The most common histologies were non-squamous cell (NSQ) carcinoma (58.8%) and squamous cell (SQ) carcinoma (33.7%). Compared with patients with SQ carcinoma, a greater proportion of patients with NSQ carcinoma were diagnosed at stage I (43.0 vs 25.1%) and a lower proportion with NSQ carcinoma were diagnosed at stage IIIA (41.2 vs 55.1%). Characteristics of the 199 patients diagnosed at stages I–IIIA in 2015–2016, when treatment data was collected, were broadly similar to those diagnosed in 2012–2016 (Table 1).

Initial treatments

Of the patients diagnosed in 2015–2016, 90.5% (180/199) were treated within 6 months of diagnosis, <1% (1/199) began treatment >6 months after diagnosis (i.e., not included in the treated population as per our protocol definition), 7.5% (15/199) were not treated (received best supportive care) and 1.5% (3/199) had data collected, but processing issues prevented assessment. Among treated patients, median (interquartile range [IQR]) time to first treatment was 67 days (45–95) for stages I–II and 39 days (28–59) for stage IIIA.
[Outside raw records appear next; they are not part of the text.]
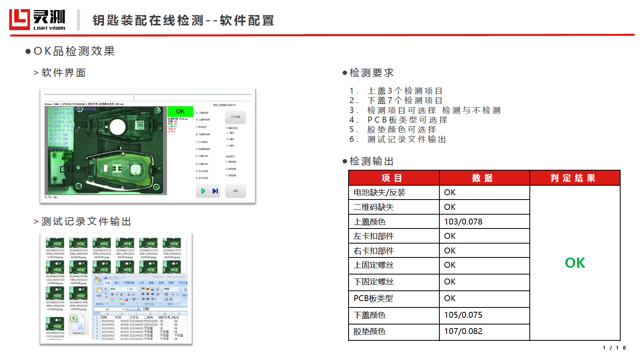Screen dimensions: 644x361
Task: Toggle the 上盖颜色检测 checkbox
Action: (x=197, y=119)
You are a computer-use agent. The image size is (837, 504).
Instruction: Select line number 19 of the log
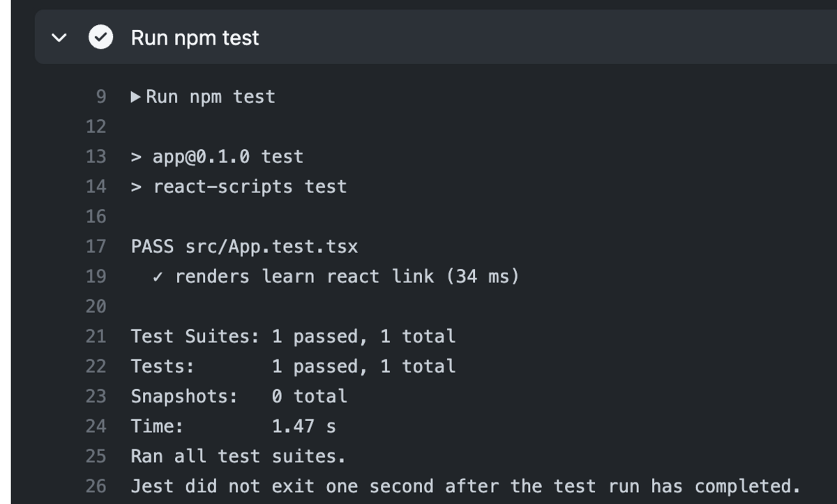pos(96,277)
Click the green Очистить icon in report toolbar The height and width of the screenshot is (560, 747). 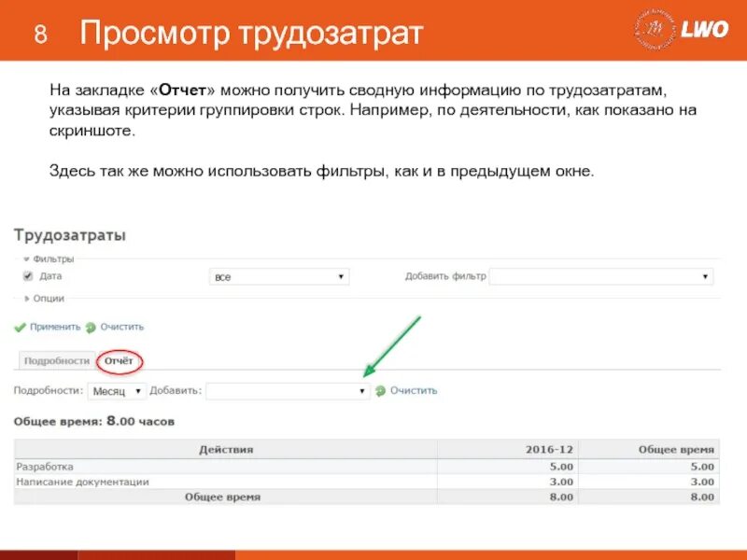point(378,391)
The proportion of treated patients declined marginally with advancing disease (stage I: 93.5% [72/77]; stage II: 90.9% [30/33]; stage IIIA: 87.6% [78/89]). Age at diagnosis also appeared to impact treatment decisions, with 96.4% (80/83) and 94.4% (67/71) of patients aged <65 years and ≥65 to <75 years, respectively, receiving treatment, compared with 75.6% (34/45) of patients aged ≥75 years and only 56.3% (9/16) of patients aged ≥80 years.

Initial treatment for patients diagnosed with stages I–IIIA NSCLC (NSQ or SQ carcinoma only) in 2015–2016 are presented in Table 2. For stage I, 66.2% of treated patients received surgery, where 41.2% received surgery alone and 25.0% received surgery with an adjuvant SACT regimen, and 32.4% received radiotherapy alone. For those with stage II, 53.6% received SACT plus radiotherapy and 21.4% were treated with surgery with SACT (all patients had NSQ carcinoma; more than 80% of those received adjuvant SACT). Among patients with stages I–II, the median (IQR) age of patients treated with surgery and radiotherapy alone was 66 years (59–72) and 74 years (69–78), respectively. For stage IIIA, 59.5% of patients received SACT plus radiotherapy and 23.0% received palliative SACT only.

Table 2.

Initial treatments for patients diagnosed with stage I–IIIA NSQ or SQ non-small-cell lung cancer in 2015–2016.

Treatment, n (%)	Treated patients with NSQ/SQ NSCLC†N = 170
	Stage In = 68	Stage IIn = 28	Stage IIIAn = 74
Surgery	45 (66.2)	6 (21.4)	13 (17.6)
Surgery alone	28 (41.2)	M	M
Surgery + neoadjuvant or adjuvant SACT (with or without radiotherapy)‡	17 (25.0)	6 (21.4)	M
Radiotherapy alone	22 (32.4)	M	M
SACT plus radiotherapy	M	15 (53.6)	44 (59.5)
SACT alone	M	M	17 (23.0)

Data were masked if there were five or fewer patients.

There were six, five or fewer, and nine untreated patients with stage I, II and IIIA NSQ/SQ, respectively.

For patients with NSQ and SQ NSCLC, five patients with stage II or IIIA received neoadjuvant SACT; five or fewer patients with stage I, and 10 patients with stage II or stage IIIA received some radiotherapy following surgery.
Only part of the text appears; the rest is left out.